- [REQUIRED ACTION] Print only the lines running from the line with "Viewport: 460px width, 356px height." to the final line below, both included, exactly as written and without the pictures.

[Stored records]

......

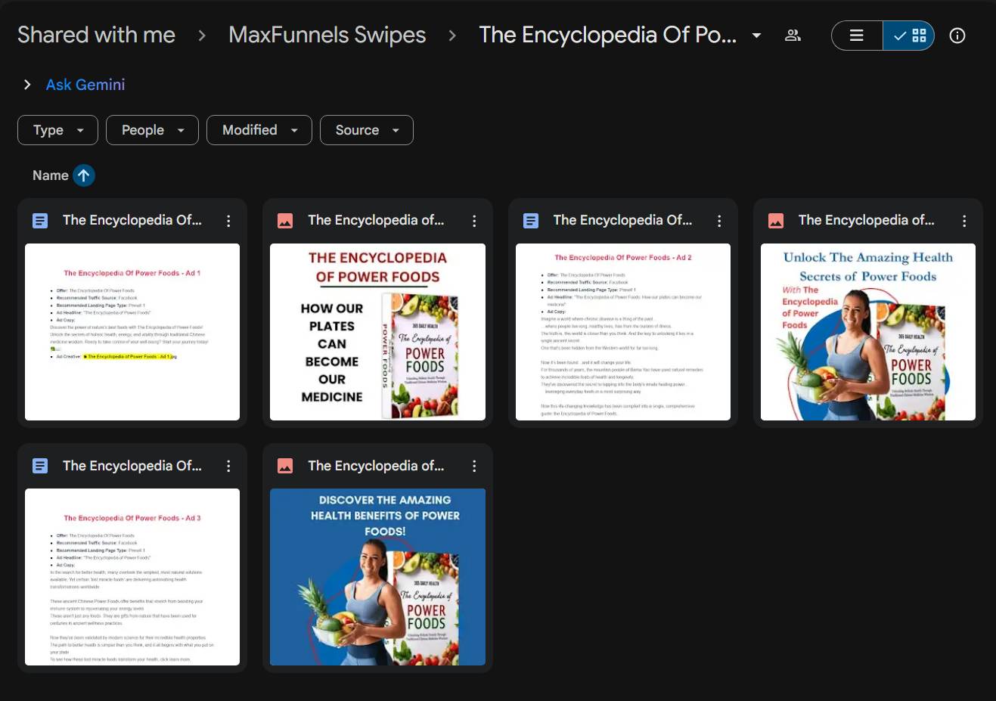Open More actions for How Our Plates image
Viewport: 996px width, 701px height.
(474, 221)
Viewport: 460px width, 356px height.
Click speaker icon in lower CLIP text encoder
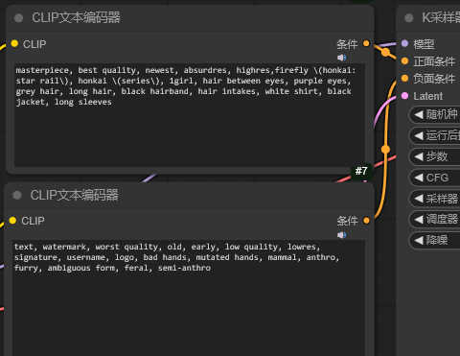pos(341,235)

......

- [ANSWER BOX]
Viewport: 460px width, 356px height.
Click speaker icon in lower CLIP text encoder
pos(341,235)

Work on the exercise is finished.